The high valuation could mean a pullback is in the cards, or at least significant volatility for this young growth stock. Still, looking out 10 years and beyond, Datadog seems poised to eventually grow into this valuation and then some, making it another strong candidate to seed your college tuition portfolio.

OneConnect

Finally, while many might shy away from Chinese stocks, especially amid U.S.-China tensions and some recent scandals at specific Chinese start-ups, OneConnect Financial Technology (NYSE:OCFT) appears to be a high-growth cloud software platform that's the real deal. The "start-up" just went public on the New York Stock Exchange in December, but OneConnect was actually incubated under Chinese financial giant Ping An (OTC:PNGA.Y), a $200 billion market cap company that has been around more than 30 years, and which still holds a significant stake in the company.

That seems to take some of the fraud risk off the table. And when one does that, OneConnect's business looks downright impressive. OneConnect is a portfolio of cloud-based digital solutions specifically geared toward China's financial and insurance industries, but the company has also landed big-time customers in other east Asian countries outside China as well. OneConnect's cloud-based modules span sales and marketing, financial product development, risk management models informed by big data, AI-powered customer service and operations, and technology infrastructure.

OneConnect has the advantage of Ping An's 30 years of financial data, which it uses to inform its AI-based tools across Ping An's large customer base. In addition, much of the Chinese financial and insurance industries haven't been digitized as much as their American counterparts, so there is a huge runway for growth for OneConnect.

Of course, the first quarter in China was hit hard by the coronavirus, with much of the country locked down from mid-January to mid-March. That not only interrupted OneConnect's own business, but that of its customers. Since OneConnect gets paid for many services according to usage, that crimped growth in a big way.

Still, OneConnect managed to grow revenue an impressive 29.6% last quarter, with revenue from third-party customers -- in other words, customers outside of Ping An or its Lufax fintech subsidiary -- growing an even higher 50.4%. And while OneConnect continues to rack up big net losses, remember that it has a strong "anchor customer" and investor in Ping An, and like the two companies mentioned above, OneConnect's gross margin expanded greatly from 28.5% to 34.8% over the past year.

Of course, this was an abnormally slow quarter.

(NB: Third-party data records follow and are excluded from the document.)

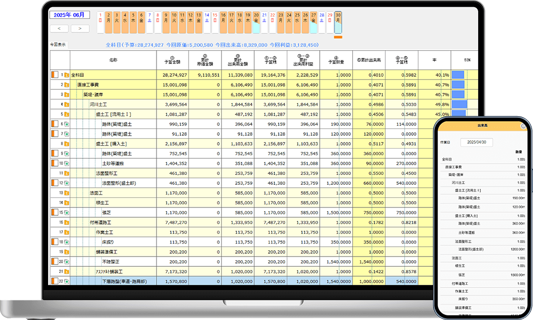Viewport: 533px width, 320px height.
Task: Click the folder icon beside 河川土工
Action: click(x=67, y=104)
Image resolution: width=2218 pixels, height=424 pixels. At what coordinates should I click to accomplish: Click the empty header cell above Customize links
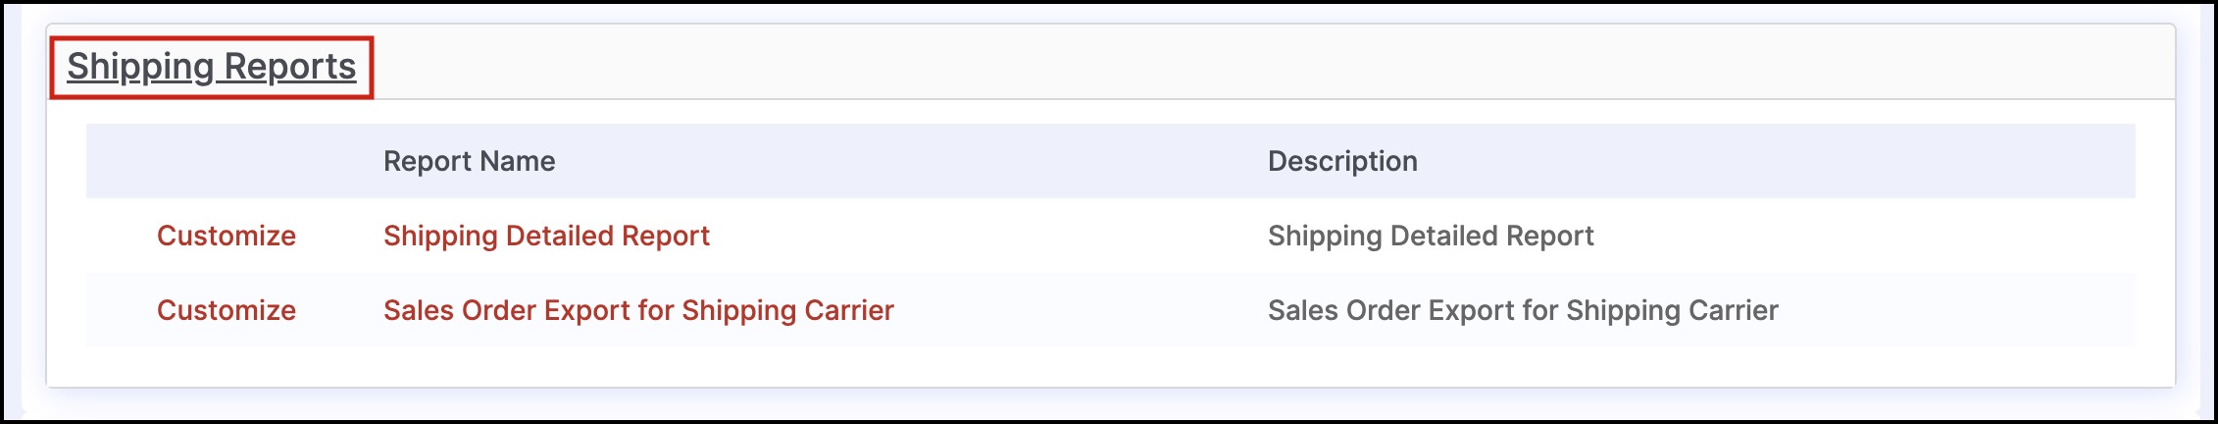click(x=227, y=161)
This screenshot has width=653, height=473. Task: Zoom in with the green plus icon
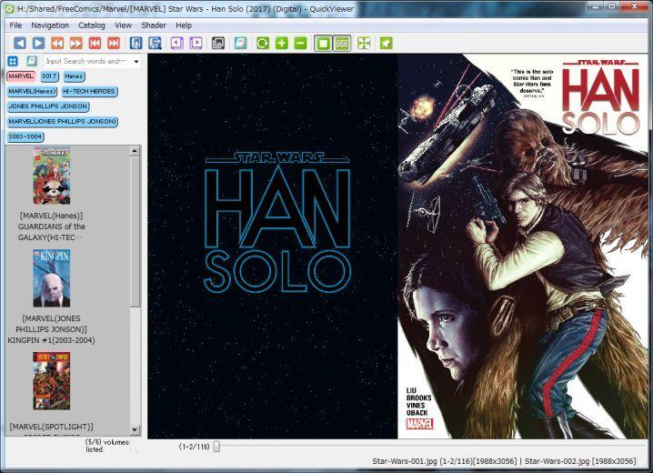tap(281, 43)
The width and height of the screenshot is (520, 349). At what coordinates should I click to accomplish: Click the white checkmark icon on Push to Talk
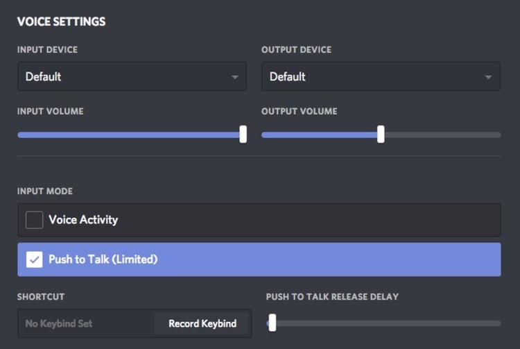34,259
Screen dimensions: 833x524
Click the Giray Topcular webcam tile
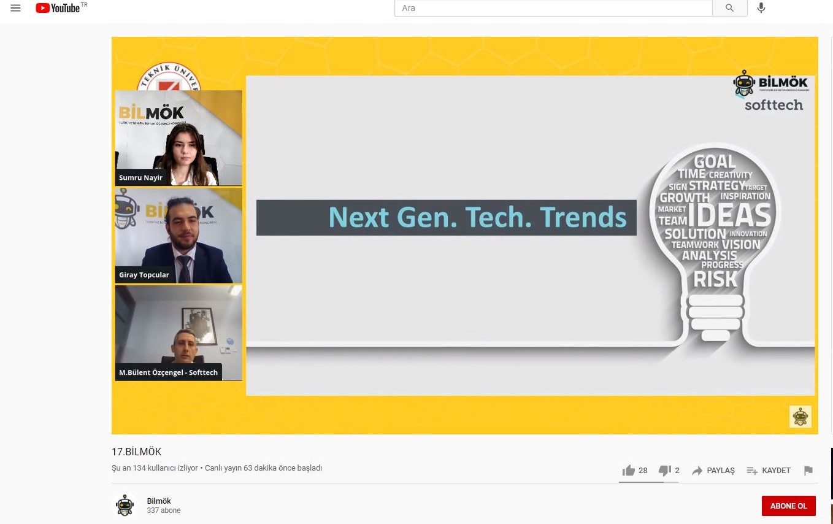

In the full year of 2019, OneConnect had grown revenue 64.7%, with third-party customers up 107%, and premium customers -- or, those that pay OneConnect more than RMB 100,000 per year -- up an even greater 114%.

OneConnect should see things reaccelerate as the Chinese economy recovers. With the competitive advantage of having Ping An behind it and a strong leadership position, OneConnect seems poised to dominate the financial software-as-a-service industry in Asia. That could make the company a massive winner over the next decade.